そのリスクは、Efforceがどのような種類のプロジェクトを選択して登録し、評価するかにもよります。カスティリオーネによると、Efforceは、2021年の第1四半期から開始される、最初のプロジェクト20件を自社で扱うことになるといいます(Efforceの親会社は認可を受けたエネルギーサービス会社です)。最初の2つになると見込まれているプロジェクトは、イタリアにある、9メガワットの産業用の電力・暖房・冷房プラントと、仏南部コート・ダジュールのホテル群です。Efforceは、その後、エネルギーサービス業界のパートナー企業30社に、このプラットフォームを開放する予定です。

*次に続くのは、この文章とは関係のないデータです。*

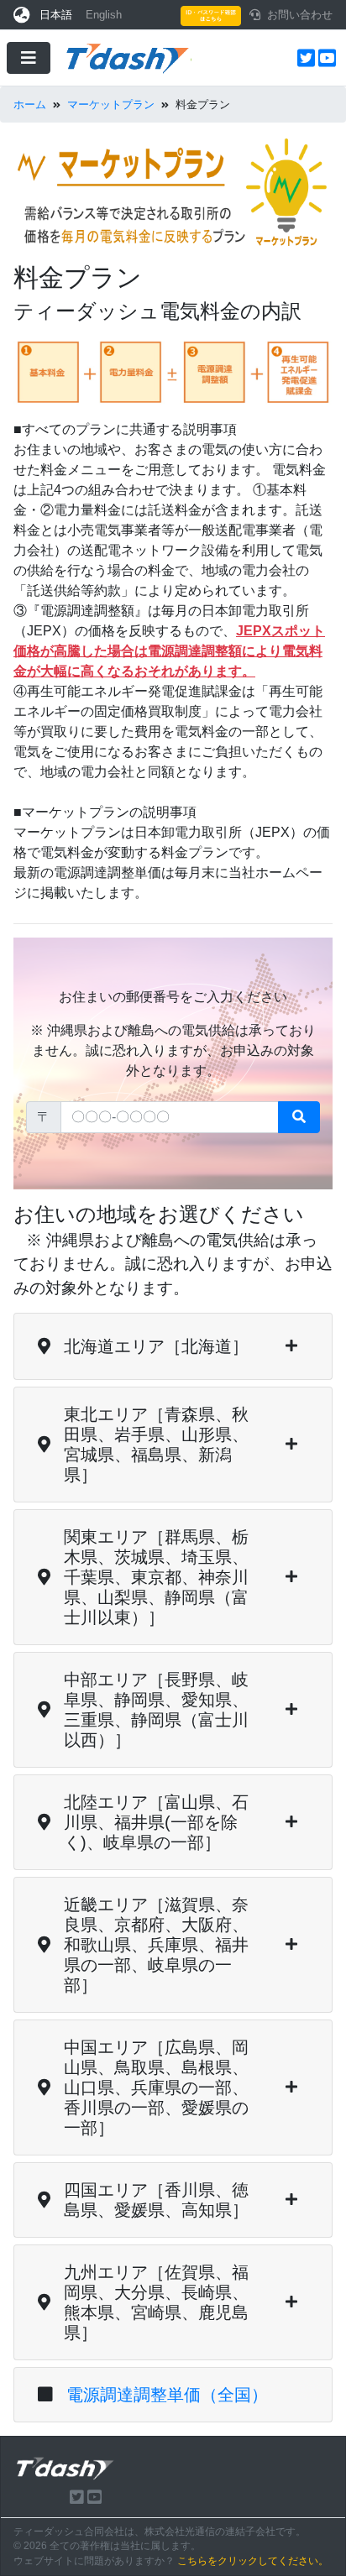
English (104, 14)
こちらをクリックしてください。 (252, 2561)
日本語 (55, 14)
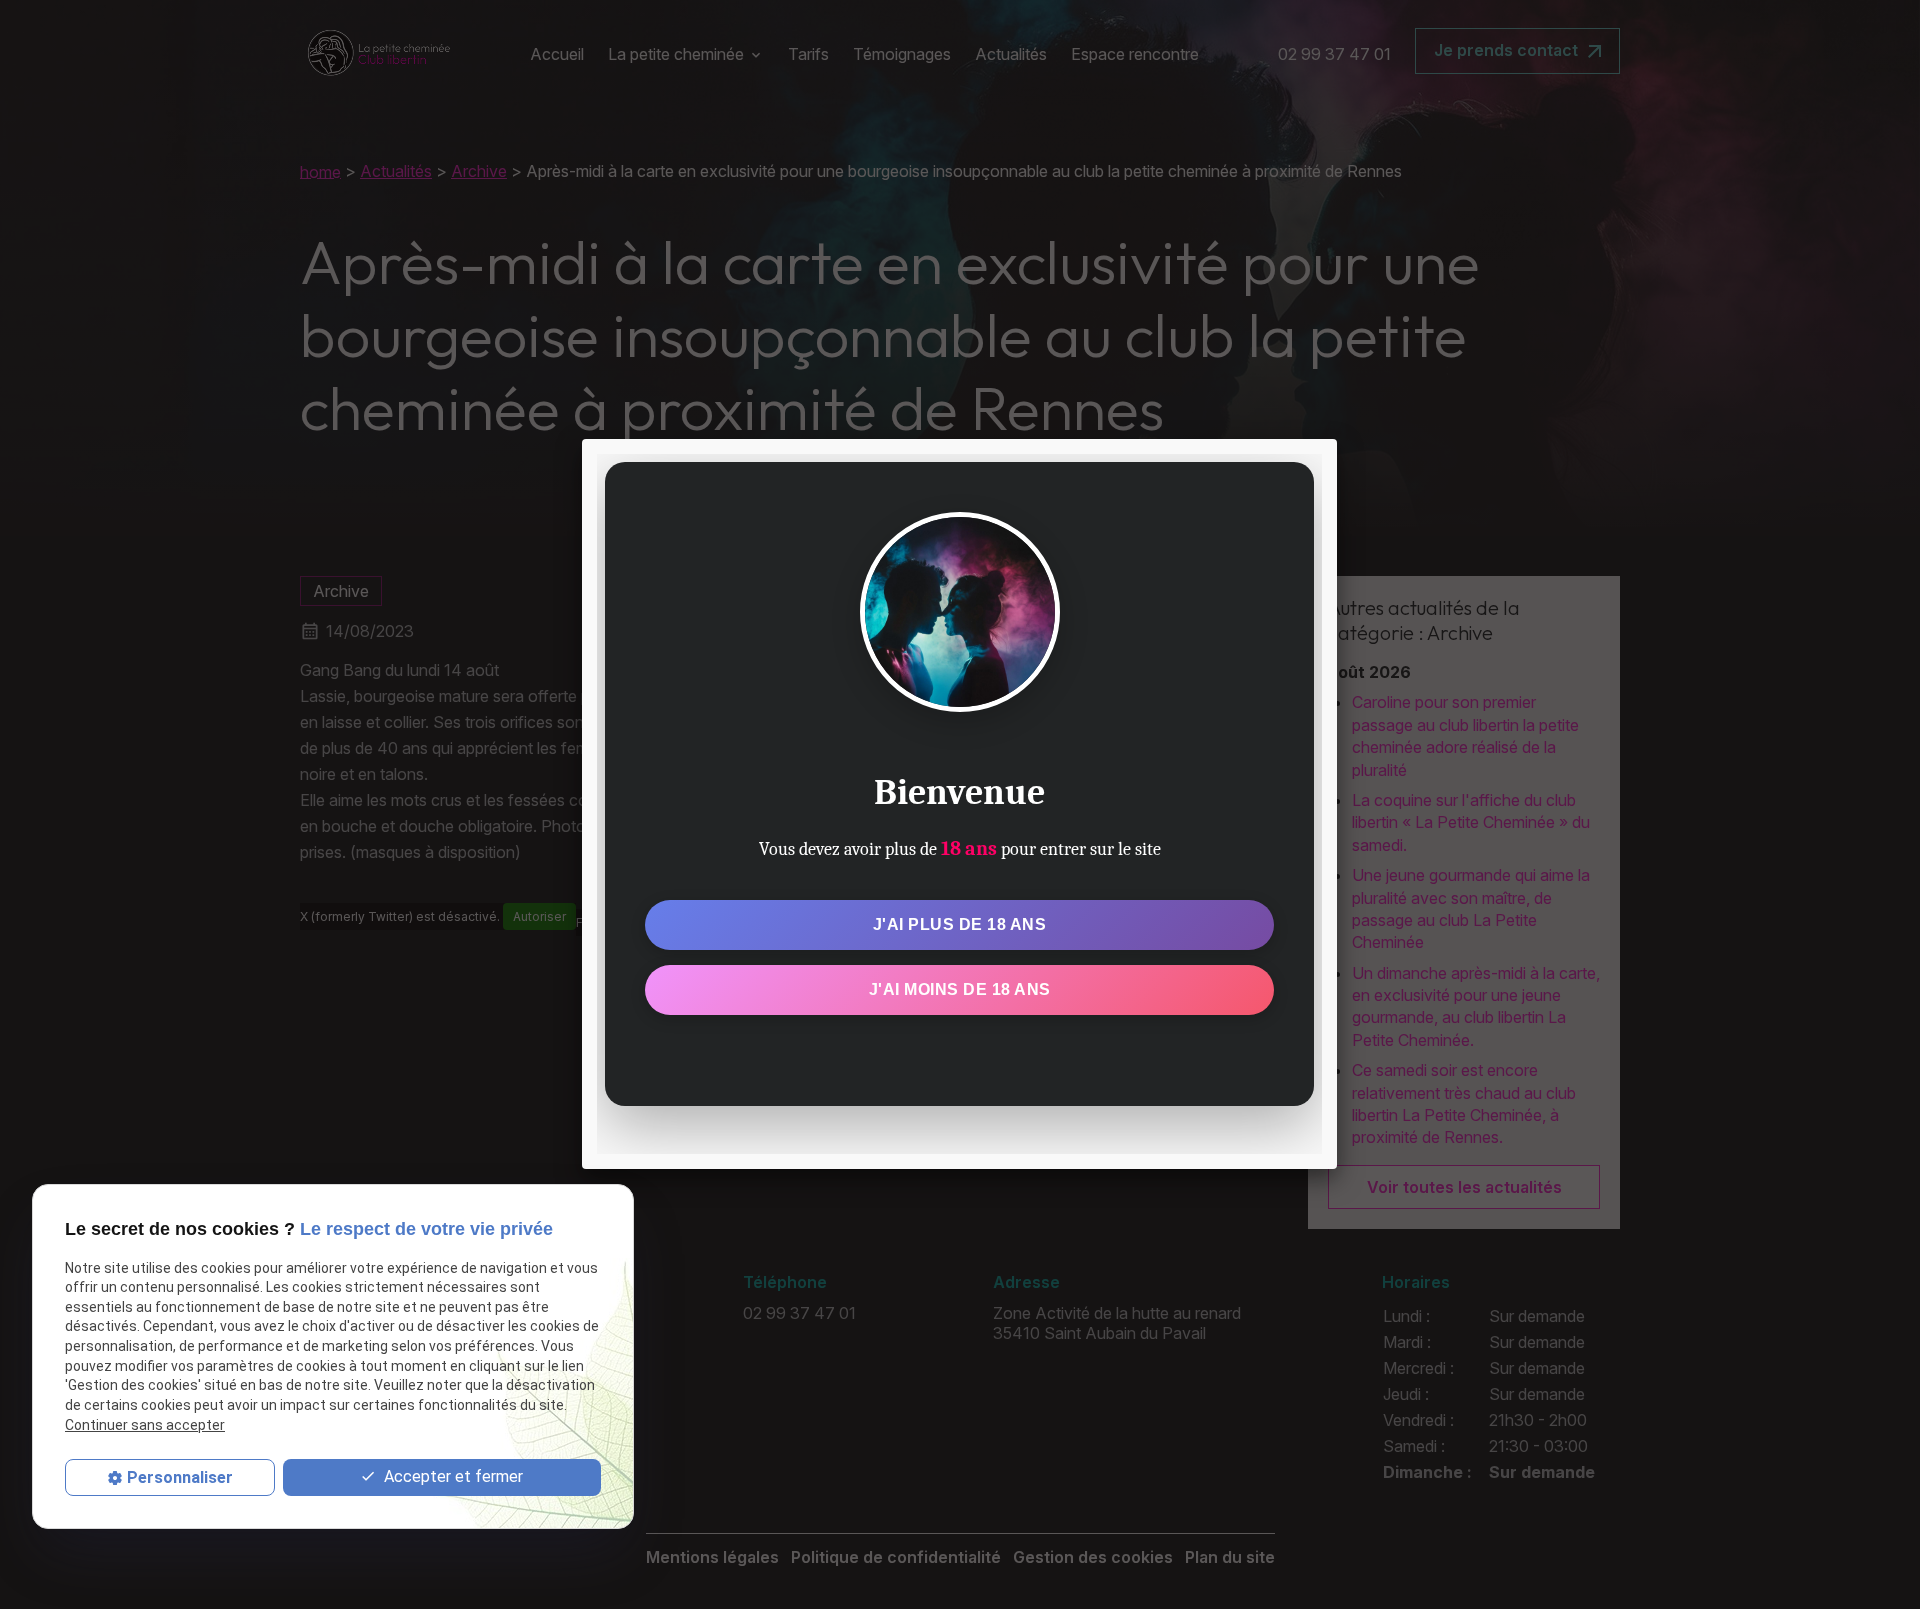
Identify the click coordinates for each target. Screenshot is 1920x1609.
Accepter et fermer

really help cut emissions?
本当に役立つのか?
もしこの仕組みが成功すれば、エネルギー効率化市場に、個人による新たな投資が大量に流入し、増大する世界の排出量が急速に削減されるだろう、とEfforceはいいます。
しかし、住宅用太陽光発電の市場であるEnergySageの創設者であり、フィデリティ投信の元副社長であるヴィクラム・アガルワル(Vikram Aggarwal)は、ほとんどのプロジェクトは機関投資家からの資金調達をすることができるはずだと述べ、「どのようにしてリターンを生み出すかという方法論をもっていれば、資本が不足するということは考えられません」と語ります。
例えば、Generate Capitalは最近、エネルギーサービス会社のAlturusを通じて、このようなエネルギー効率化プロジェクトに6億ドル(約620億円)の融資を行うことで合意しました。

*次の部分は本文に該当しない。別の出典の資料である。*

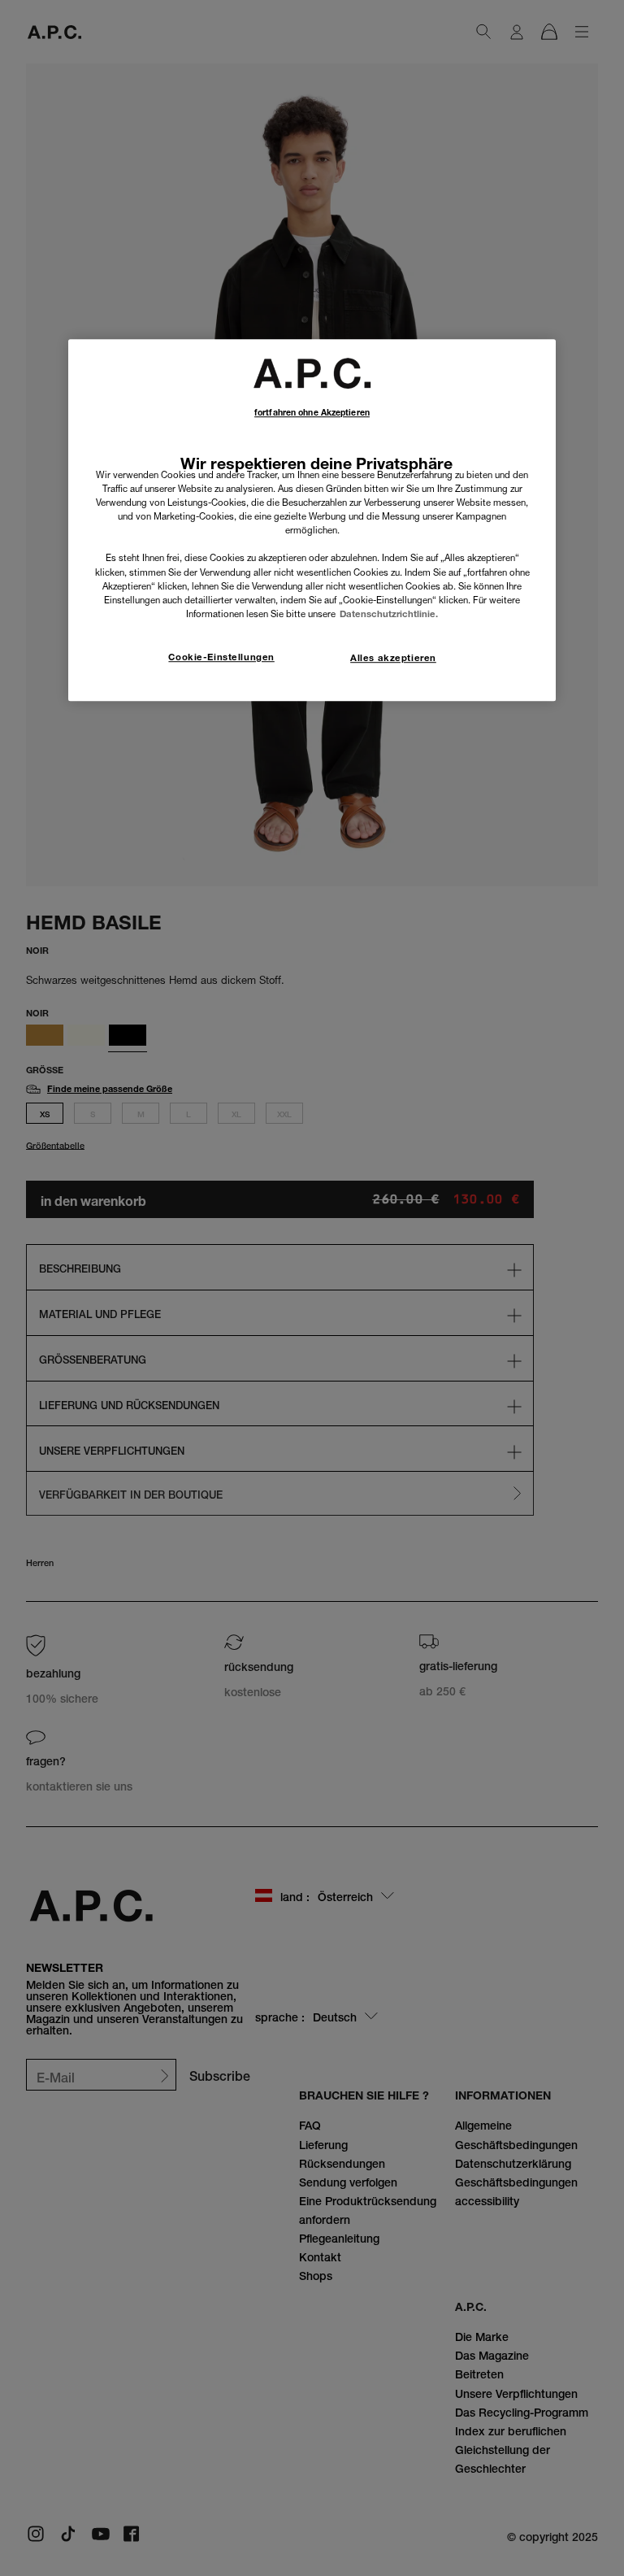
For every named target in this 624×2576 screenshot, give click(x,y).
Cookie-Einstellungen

言い換えれば、WOZXが必ずしもエネルギー効率化の市場を覆すわけではないということです。
アガルワルは、利用可能なプライベート・エクイティの膨大なプールは、Efforceの暗号通貨によるアプローチの複雑さを正当化するものではないかもしれないと主張しています。「わたしの頭のなかでは、ブロックチェーンは放送禁止の4文字の単語になってしまっています。ここ数年、わたしたちに近づいてきた誰もが、『自分はブロックチェーンの専門家だ』と言っているように見えます」
しかし、ウォズニアックは信じています。「ウォズニアックは、ビットコインが世界の単一通貨になることを望んでいる」とCNBCが報じた2018年以来、彼の暗号通貨への野望は、さまざまな憶測を呼んでいます。その後、英国の男爵夫人が設立した、暗号通貨ベンチャーにウォズニアックが参加したと、『Financial Times』は報じています(このベンチャーは後に破綻しました)。
他の企業がブロックチェーンの取り組みに失敗するなか、ウォズニアックがWOZXを支援していることは、成功の可能性の根拠にもなっています。
2019年、Efforceは5,300万ドル(約55億円)もの資金調達を試み、失敗しています。同社は、この技術が「産業レベル」になるまで、ウォズニアックが共同創業者であることを公表するのを伏せていたと述べています。
現在、Efforceは、上昇するWOZXの価格によって、10億ドル(約1,040億円)以上の評価額になっていると主張しています。